I could be wrong, but I don't think there's any difference fresh water wise between coastal cities and inland cities unless you're talking about the coast of a fresh water lake. I assume the vast majority of aquifer or reservoir replenishment comes from rain no matter where you are. Maybe waste water figures into it, I don't know.

But either way, grey water as this stuff is called could be a valuable commodity for land reclamation for biofuel crops since there's no toxicity issues.

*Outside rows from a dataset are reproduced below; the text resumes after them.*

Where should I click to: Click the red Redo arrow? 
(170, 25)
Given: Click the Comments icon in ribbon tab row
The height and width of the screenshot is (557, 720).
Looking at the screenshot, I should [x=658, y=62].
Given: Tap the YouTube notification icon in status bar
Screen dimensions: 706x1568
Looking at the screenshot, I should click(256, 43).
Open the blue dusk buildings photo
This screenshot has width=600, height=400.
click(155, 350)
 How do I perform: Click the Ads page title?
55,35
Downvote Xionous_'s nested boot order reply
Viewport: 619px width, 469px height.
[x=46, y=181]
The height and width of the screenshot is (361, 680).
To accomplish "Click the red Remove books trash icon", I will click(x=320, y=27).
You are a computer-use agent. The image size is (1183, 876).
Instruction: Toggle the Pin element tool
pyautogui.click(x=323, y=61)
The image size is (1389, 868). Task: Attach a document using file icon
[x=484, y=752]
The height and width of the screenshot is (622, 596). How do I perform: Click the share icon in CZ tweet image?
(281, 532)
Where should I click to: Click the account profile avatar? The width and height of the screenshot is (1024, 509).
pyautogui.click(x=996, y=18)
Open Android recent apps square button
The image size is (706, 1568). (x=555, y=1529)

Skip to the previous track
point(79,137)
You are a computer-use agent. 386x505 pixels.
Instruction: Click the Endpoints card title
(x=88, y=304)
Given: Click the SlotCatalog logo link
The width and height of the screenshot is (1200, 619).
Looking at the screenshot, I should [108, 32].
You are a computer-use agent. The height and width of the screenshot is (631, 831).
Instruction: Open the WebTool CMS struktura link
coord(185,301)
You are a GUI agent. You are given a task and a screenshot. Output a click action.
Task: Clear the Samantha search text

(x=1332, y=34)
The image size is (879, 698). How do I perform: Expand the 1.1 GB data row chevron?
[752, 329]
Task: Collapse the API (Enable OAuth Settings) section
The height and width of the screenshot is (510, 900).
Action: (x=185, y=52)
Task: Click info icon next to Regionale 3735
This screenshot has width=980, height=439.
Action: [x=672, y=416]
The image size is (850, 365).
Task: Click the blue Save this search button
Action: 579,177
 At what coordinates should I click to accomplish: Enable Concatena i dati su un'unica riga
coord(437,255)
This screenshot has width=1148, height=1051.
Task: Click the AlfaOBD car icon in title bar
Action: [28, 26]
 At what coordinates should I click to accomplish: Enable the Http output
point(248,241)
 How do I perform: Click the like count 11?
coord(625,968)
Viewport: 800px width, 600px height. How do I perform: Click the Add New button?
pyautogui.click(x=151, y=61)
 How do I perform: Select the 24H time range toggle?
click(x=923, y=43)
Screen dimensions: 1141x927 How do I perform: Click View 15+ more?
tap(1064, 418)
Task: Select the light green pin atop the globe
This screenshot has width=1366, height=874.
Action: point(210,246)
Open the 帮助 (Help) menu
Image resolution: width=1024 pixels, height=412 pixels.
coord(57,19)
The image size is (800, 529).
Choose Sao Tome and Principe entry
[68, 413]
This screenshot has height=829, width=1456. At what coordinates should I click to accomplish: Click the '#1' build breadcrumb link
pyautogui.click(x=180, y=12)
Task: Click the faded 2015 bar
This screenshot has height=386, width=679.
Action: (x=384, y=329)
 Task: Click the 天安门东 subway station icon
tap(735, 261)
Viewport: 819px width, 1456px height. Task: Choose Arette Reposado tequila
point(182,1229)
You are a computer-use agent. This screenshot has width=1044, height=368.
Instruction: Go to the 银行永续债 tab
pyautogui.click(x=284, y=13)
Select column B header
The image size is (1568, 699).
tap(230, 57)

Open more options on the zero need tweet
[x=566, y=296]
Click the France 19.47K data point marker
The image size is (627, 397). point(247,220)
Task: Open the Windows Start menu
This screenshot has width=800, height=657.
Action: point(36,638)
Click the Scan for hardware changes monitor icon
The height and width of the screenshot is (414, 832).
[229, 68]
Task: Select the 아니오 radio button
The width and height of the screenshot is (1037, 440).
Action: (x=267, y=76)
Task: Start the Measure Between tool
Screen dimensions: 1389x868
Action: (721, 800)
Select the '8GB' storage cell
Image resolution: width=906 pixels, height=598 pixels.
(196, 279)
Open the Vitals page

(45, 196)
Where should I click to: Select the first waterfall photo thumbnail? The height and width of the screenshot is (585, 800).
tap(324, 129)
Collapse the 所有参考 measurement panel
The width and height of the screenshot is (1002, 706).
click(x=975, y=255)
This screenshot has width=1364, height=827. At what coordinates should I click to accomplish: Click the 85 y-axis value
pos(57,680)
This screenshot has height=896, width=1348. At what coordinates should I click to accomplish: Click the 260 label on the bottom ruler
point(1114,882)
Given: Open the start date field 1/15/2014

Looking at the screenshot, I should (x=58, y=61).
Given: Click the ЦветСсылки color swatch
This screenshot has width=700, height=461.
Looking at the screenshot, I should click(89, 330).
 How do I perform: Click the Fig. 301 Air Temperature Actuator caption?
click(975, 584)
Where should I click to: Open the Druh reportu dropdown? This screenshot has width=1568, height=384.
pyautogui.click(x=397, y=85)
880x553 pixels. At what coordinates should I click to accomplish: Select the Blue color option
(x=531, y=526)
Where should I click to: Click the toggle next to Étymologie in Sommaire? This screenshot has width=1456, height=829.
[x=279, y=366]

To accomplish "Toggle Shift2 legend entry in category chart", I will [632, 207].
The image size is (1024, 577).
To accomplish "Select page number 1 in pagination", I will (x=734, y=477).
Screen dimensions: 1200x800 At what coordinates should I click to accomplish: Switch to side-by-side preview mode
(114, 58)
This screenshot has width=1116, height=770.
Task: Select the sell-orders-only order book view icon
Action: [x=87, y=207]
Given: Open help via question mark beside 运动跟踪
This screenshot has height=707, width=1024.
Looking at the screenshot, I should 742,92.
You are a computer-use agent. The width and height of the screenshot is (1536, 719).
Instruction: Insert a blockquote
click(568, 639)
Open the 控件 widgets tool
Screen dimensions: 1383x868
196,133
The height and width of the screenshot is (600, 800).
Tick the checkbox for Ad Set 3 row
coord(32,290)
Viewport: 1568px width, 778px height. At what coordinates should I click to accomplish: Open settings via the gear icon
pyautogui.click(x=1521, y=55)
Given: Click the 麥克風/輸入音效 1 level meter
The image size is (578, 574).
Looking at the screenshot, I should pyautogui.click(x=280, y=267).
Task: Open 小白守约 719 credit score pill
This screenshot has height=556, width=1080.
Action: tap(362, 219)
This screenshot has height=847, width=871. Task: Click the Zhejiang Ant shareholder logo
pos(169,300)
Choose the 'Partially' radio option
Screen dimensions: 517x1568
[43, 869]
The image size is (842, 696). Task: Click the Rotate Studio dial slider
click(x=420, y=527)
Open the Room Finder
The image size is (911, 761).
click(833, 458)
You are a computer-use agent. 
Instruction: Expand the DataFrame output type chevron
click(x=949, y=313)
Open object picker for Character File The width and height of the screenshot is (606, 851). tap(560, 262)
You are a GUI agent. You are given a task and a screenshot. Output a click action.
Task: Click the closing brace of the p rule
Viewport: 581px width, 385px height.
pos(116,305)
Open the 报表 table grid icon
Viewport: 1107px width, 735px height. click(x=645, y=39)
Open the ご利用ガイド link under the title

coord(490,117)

Does seem a shame to just throw fresh water away. Especially nutrient rich fresh water that might be safe enough for non-consumable crops such as biofuel seed crops.
-- doctorremulac3, Jun 11 2012


The stipulation "coastal" is because quite a few inland precipitation cycles are locked, ie: the rain that falls mainly on the plain also evaporated mainly from the plain, so if you take water away there won't be any water left.

While ocean-coastal cities would take from a local freshwater aquifer, that aquifer is being replenished from rain which evaporated from the sea, said sea not going anywhere anytime soon.

That being said there probably are some cities where the wind always blows out to sea, and some cities a couple hundred miles from the ocean where rainfall is purely ocean based.

Re: "graywater", the stuff coming out of large modern treatment plants is pretty "white"... might want to skip the usual last step, adding chlorine, to save wear and tear on the pipes. Some people might object to human-based sludge, but I don't think anybody'd have anything to say about last-stage effluent (the sludge and grease having been removed several stages previous).
-- FlyingToaster, Jun 11 2012


Yea, so grow rapeseed with it and put the oil from the harvested seeds in cars.

Might want to look into a better name for the plant while we're at it. Petroleum grass or something.
-- doctorremulac3, Jun 11 2012


'cording to Wikipedia, "rapaseed" is acceptable. Canola is one of the varieties.

The nomenclature is from the Latin for "turnip".
-- FlyingToaster, Jun 11 2012


They'd be pretty too. (See link)
-- doctorremulac3, Jun 11 2012


[+] though in Israel 90% of wastewater is treated and RETURNED to the water system.

At the Yarkon treatment center, it is treated a second time (after the full treatment center releases the water) in constructed wetlands, and then sent to back to the restored river, where wildlife and marine life has been restored. It is then pumped up towards the sea and used for irrigation.
-- pashute, Jun 30 2013


You could do twinning, with London's waste water being swapped with Leipzig's or something like that.
-- not_morrison_rm, Jul 01 2013


<link to J-Post article>

Tel Aviv's wastewater recycling system is pretty well the idea, having the major earmarks of being both a large city and on the ocean(ish), ie: both local and "downstream" environments aren't negatively impacted by water taken out of the cycle...

... arguably making this post advocacy though, also arguably, not WKTE.
-- FlyingToaster, Jul 01 2013


Perth, Western Australia, is thinking of going the same way soon - that is, waste water back into the water table.
-- pertinax, Jul 08 2013


//Perth// According to their site <link> they've had a pilot project going for the last few years... mentioned something like 30,000,000 litres a year returned to the deep aquifer they draw from. (Great website but it's still mostly PR: 30,000,000 litres a year isn't even a litre per second)
-- FlyingToaster, Jul 10 2013


Maybe the pilots couldn't pee any faster.
-- pertinax, Jul 10 2013


Anybody know the pilot's pee output numbers?